Pandora's Box
This past weekend I went home. Considering my still shocking, society proclaimed, adulthood, I most recently refer to the drifty collage of lead paint and shifting wallpaper as, “my parents home”. Those three words are never spoken without some sense of deplore. Saying them feels similar to the unreasonably embarrassing feeling I get - after practicing to find perfect casualty and cadence - in ordering a plate of “arepas de choclo”. “My parents home” brings me to envision an even draftier architecture occupied by a geriatric couple meandering about and admitting to imperfect love. As an old soul, I am prematurely protective of my parents' youthfulness and offended by this image.

I spent the weekend sorting through photos from my childhood to use as references for an upcoming print. A storage bin packed past the brim and lacking any hope of fitting a lid on it, is labeled inappropriately as “photos of all four of us”. It should be labeled something akin to, “Pandora's box”. Younger, shinier versions of my parents, blurry blonde figures interrupting open fields, our first family dog, and repetitive representations of dimpled knuckles resulted in an inconvenient intervention of emotion. Frustrated by the intangibility of these moments, I feel heartbreakingly-disheartened by my own eagerness to move forward, and admit to my adulthood.

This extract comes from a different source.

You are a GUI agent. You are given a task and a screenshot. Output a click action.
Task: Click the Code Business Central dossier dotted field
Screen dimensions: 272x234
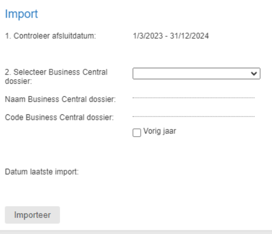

The beauty in place, simply put, is nature. The backdrop in all the photos of my family’s entangled clumsiness is a vista of rivers running strongly, deep rooted trees, and worms working overtime to bring new fungi for small winged creatures to rest upon. I will always feel magnetized to Maine because of its natural majesty. Summers hold a sensation similar to that of a weighted blanket; warm and heavy. Made heavy by the uncertainty of when I will crush the last crustation of the season. Maine winters stiffen the tip of our noses and depress dactyl parts of us. Yet, beneath its harshness: a malleable mantle. Secluded by a sheath of snow, creatures must find patience before finding warmth again.
I know that even in my darkest, most unsure moments, Maine winters have taught me to trust that there is a small piece of summer inside of all of us, and that there is merit in the slowness of uncertainty.